We'll leave this chap in reserve for a moment.

So, the National Gathering came and went. I wasn’t in attendance for most of it: I was out of town. (Anyhow, the Philly Radical Convergence was running concurrently, and I would’ve gone to the latter, circumstances permitting.) With NatGat and the “return of Occupy” came the return of the utterly predictable ways by which Occupy is discussed in official and unofficial media outlets. No demands, no organization, etc. etc. One writer at The Guardian declares, simply, that the “The Philadelphia national gathering reveals Occupy’s law of entropy.” The reason he gives is simple: Occupy’s mode of consensus formation actually spawns dissensus. This isn’t necessarily a bad thing—dissensus (he calls it “conflict”) is the condition of the political—but, alas, the movement lacks an instituted mode of regulating conflicting (what he calls) “rights” to public speech.  No durable structure, in short, regulates or economizes the political space of Occupy. Without this police-function, the polis of Occupy dissipates into endless and frustrating quasi-polemical debate, leaving as its trace a utopian dream of consensus without friction. A good Rancierean Arun Gupta is not.

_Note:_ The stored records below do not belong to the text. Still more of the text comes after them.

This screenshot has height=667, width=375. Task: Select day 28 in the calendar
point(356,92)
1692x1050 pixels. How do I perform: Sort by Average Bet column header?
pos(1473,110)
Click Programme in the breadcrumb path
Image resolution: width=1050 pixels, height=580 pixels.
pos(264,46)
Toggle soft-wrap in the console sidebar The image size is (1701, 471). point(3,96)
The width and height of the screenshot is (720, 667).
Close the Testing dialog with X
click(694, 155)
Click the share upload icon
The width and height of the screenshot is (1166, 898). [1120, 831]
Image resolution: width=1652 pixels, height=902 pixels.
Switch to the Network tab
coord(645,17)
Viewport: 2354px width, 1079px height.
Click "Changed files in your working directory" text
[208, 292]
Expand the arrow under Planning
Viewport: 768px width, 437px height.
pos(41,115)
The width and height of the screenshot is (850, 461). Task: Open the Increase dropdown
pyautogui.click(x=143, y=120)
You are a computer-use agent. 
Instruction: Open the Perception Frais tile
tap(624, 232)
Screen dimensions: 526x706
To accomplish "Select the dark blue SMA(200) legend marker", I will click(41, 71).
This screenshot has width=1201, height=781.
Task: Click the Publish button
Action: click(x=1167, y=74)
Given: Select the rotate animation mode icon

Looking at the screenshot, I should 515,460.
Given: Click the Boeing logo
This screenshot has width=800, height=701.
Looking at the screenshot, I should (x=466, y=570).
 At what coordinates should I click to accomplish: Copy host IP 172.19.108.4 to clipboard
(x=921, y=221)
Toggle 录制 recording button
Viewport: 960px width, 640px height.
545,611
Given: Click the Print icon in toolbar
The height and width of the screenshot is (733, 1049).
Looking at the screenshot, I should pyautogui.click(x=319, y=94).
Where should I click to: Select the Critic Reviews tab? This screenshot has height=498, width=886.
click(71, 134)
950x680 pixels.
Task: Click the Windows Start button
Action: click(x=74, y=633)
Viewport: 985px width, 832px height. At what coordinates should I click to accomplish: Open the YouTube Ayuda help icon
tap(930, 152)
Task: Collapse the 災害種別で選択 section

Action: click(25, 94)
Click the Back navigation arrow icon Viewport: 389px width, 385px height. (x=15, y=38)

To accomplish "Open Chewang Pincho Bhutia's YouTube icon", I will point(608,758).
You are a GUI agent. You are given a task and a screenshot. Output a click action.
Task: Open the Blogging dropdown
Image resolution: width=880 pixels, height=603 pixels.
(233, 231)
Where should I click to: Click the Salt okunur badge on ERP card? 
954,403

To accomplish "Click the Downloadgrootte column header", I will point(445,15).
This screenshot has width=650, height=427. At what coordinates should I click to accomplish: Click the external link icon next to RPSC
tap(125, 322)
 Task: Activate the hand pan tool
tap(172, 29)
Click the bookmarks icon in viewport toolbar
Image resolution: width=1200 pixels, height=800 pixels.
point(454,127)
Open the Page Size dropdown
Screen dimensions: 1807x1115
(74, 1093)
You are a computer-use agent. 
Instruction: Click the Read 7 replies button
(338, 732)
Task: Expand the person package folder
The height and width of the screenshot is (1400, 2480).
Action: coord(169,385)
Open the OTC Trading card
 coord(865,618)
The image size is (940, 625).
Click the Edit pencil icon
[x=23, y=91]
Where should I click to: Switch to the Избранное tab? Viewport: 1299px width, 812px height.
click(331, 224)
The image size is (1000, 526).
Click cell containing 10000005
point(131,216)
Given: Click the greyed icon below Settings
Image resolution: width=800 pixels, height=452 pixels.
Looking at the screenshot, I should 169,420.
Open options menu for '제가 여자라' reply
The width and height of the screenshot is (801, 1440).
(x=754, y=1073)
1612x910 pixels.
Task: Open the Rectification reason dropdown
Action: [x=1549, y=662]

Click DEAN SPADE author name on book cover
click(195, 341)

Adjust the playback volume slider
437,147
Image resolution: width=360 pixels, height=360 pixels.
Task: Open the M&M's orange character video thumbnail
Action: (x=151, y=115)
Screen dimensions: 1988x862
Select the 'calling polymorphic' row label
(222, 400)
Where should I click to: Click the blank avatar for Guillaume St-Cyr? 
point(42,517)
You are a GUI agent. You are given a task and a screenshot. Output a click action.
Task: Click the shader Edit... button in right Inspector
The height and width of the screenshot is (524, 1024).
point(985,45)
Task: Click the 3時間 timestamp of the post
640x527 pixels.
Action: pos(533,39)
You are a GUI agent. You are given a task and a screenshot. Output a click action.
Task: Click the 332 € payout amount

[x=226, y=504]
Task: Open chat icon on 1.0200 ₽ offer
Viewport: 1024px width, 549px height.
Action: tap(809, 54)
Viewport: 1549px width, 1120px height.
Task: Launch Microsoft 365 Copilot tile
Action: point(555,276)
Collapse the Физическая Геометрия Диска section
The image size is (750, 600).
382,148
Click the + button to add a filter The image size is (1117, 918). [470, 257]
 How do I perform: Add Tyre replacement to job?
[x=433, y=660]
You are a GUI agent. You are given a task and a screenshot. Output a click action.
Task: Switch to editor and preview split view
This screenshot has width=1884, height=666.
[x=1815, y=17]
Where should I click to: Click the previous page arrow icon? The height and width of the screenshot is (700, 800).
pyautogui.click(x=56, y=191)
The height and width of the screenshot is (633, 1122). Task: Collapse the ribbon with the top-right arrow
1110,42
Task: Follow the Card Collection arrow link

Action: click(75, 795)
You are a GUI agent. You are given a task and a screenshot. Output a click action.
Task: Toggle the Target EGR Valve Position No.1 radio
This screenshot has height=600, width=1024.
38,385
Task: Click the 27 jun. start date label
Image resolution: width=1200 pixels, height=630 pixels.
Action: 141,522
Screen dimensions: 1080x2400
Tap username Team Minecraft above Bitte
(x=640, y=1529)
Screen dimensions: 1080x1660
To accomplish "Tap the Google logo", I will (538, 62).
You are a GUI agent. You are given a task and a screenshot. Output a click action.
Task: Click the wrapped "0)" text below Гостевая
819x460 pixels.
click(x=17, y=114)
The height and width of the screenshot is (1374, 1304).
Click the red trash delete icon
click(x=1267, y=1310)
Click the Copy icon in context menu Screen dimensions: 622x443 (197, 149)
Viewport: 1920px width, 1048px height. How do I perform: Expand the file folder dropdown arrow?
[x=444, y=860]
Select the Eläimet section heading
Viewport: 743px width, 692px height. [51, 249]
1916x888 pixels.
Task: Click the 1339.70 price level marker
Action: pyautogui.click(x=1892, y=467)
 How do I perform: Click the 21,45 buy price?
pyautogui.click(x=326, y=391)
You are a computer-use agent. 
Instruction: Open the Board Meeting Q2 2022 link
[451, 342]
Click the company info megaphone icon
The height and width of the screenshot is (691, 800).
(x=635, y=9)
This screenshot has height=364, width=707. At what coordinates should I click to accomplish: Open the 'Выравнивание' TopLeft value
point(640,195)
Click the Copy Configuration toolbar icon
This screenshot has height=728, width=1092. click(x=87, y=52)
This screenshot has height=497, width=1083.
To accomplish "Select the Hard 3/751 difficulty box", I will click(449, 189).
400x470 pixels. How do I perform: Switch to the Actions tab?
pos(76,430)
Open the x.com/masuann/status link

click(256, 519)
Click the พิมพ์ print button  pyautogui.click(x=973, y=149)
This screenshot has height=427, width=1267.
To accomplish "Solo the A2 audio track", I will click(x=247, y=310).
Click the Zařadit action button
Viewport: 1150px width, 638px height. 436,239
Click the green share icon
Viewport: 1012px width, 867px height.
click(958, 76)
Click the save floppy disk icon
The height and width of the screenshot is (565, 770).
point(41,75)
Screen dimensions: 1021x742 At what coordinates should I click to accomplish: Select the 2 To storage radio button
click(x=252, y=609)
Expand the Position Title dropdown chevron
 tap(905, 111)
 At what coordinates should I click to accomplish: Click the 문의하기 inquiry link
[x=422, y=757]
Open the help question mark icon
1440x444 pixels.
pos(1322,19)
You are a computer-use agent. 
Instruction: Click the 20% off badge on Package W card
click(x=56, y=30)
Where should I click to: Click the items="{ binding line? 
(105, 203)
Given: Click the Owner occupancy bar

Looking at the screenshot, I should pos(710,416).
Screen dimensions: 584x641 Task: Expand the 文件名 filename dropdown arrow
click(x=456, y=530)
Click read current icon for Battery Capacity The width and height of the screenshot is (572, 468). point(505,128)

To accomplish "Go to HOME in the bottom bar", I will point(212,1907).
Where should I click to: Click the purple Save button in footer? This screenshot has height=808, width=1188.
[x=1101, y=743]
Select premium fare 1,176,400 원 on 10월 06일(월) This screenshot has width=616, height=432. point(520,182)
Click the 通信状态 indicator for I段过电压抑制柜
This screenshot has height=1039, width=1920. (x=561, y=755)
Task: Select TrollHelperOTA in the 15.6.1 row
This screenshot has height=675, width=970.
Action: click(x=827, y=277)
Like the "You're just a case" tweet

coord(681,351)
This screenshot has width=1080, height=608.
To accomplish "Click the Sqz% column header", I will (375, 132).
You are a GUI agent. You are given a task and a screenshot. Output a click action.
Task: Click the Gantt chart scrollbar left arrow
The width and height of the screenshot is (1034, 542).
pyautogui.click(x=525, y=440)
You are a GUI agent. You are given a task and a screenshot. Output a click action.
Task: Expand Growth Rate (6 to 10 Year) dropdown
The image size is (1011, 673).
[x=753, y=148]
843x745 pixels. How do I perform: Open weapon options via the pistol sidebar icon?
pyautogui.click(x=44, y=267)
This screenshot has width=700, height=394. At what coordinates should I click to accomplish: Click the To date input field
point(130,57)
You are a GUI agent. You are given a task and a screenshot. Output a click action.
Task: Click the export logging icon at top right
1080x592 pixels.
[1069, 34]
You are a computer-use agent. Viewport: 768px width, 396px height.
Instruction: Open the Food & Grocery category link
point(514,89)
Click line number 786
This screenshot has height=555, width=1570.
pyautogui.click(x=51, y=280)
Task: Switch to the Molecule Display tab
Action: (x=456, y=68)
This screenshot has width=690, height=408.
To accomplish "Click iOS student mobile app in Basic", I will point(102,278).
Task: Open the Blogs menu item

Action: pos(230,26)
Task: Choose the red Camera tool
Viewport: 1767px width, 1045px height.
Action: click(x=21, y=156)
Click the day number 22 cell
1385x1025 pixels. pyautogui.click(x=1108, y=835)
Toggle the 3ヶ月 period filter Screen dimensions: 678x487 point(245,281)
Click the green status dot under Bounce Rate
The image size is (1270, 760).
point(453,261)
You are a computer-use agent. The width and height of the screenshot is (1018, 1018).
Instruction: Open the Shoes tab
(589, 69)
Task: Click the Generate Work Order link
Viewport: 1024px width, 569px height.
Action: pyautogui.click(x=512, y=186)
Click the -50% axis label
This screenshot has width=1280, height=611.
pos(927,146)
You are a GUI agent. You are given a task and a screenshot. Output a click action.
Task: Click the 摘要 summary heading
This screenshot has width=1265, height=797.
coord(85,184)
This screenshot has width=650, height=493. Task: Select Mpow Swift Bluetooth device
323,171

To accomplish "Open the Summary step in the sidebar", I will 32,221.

He thus concludes, “for the idealistic core of Occupy, its original flowering was like a Fourth of July firework display: something dramatic and beautiful, but ultimately ephemeral.”

It’s a sympathetic article, but the demand remains the same: Occupy, turn into something! Don’t be ephemeral! And, protestations to the contrary, that’s kind of what NatGat was all about: building a “blueprint,” a “vision,” and so on. Articulating a sense of the social that is, a sense of the social that should be, and a means of realizing this sense-to-come. Not for nothing, of course, was NatGat held through the 4th of July, and the drafters of the vision statement followed their patriotic forebears admirably. The document that they’ve left us is confused. After first declaring that “our process itself was [is?] our message,” the document then evacuates considerations of process in order to maintain the vision in a kind of utopian purity: “a vision points to the ‘what,’ not the ‘how.’” Moreover, as a means of disarming dissensus—or, alternately, as a means of forming consensus—points of vision are compiled and the number of people backing each point is listed. Enumeration disarming dissensus, police for the political. (Of course, dissensus still plays out across the content of the document; many of the demands are irreconcilable.) In short, the document is structured by the desire to produce a durable cognitive-sensual structure for action, but the modality of positive construction simply results in a lifeless tally in which all issues, rendered qualitatively commensurate, differ only in the magnitude of voices saying “Yea” to each proposed item. The quest for some kind of durable presence—if not as a state or a party than as a sense, a “vision”—has simply reproduced the hackneyed forms of liberal census taking (and consensus making).

This is in part an effect of political subjectivation exceeding available textual-generic resources: we need to come up with new ways of writing such that the representation of the polis is adequate to its democratic coming-to-presence. (Anyone who has ever tried collectively drafting a document knows what I mean—the end result always represents a certain betrayal.) But there are other discursive resources that a) refuse the conservative demand of institutional/organization/ideological durability and b) maintain a relation of adequation between political presentation and political re-presentation. I’m talking about the chant. After all, if our process is our message, we might as well look to the public speech genre with which activists are intimately familiar in order to see what our vision of democracy is or might be. And, let’s be clear, if the textual product of NatGat is rather stale and boring and liberal, the actual political event of NatGat—bodies arriving together, making space, fucking up our sense of the city—was as vibrant as any Occupy event. So, it’s to this repertoire of chants that I now want to turn in order to interrupt and look beyond the liberal form of consensus formation enshrined in the primary piece of NatGat’s textual archive.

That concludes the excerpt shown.